## Begin Dataset records
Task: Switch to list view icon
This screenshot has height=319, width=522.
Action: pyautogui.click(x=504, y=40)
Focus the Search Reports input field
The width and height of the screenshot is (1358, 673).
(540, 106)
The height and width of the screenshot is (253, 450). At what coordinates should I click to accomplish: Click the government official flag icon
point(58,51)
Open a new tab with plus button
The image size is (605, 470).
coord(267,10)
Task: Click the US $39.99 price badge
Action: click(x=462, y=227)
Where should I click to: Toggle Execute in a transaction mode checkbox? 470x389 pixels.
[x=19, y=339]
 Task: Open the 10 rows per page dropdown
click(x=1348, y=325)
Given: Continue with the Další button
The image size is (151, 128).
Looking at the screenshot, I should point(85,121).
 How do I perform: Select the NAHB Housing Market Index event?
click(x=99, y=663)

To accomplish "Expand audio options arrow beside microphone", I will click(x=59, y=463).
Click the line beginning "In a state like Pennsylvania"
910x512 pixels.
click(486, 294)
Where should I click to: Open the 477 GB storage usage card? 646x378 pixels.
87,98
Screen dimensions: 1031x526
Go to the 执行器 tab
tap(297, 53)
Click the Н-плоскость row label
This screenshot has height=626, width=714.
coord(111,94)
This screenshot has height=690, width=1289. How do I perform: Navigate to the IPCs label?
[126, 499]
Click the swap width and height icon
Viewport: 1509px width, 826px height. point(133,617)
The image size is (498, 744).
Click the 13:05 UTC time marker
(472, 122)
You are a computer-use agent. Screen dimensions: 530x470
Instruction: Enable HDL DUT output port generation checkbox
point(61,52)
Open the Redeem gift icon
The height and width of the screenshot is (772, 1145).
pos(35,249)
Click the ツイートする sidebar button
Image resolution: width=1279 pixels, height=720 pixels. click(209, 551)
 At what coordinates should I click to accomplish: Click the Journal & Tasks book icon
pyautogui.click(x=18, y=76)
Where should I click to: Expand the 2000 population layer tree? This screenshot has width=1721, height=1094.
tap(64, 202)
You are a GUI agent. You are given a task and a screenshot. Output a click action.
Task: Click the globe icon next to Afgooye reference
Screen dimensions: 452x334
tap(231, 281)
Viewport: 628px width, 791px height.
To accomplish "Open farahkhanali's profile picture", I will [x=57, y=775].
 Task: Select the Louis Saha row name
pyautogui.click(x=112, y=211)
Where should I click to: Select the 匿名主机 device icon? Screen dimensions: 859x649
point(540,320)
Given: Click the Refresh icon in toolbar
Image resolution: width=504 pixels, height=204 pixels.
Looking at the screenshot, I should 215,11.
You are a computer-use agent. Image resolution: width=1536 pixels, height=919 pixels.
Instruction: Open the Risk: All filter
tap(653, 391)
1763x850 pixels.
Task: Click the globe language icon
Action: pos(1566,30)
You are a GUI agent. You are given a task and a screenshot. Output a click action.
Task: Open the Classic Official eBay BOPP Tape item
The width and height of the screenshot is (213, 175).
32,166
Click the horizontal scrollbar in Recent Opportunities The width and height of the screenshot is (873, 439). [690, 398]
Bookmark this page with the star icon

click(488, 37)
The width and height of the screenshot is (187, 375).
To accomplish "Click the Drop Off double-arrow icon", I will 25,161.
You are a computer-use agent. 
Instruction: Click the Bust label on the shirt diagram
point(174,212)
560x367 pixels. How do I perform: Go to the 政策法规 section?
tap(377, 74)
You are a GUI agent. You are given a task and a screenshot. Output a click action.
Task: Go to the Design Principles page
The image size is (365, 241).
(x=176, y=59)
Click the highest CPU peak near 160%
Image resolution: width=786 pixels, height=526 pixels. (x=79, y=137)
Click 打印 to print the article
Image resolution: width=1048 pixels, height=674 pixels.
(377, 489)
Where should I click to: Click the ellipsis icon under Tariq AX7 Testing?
## End Dataset records
- **Your objective**:
Identify every line in the material above that contains the word "label", and copy each one in full.

- **Solution below**:
Click the Н-плоскость row label
This screenshot has height=690, width=1289. How do I perform: Navigate to the IPCs label?
Instruction: Click the Bust label on the shirt diagram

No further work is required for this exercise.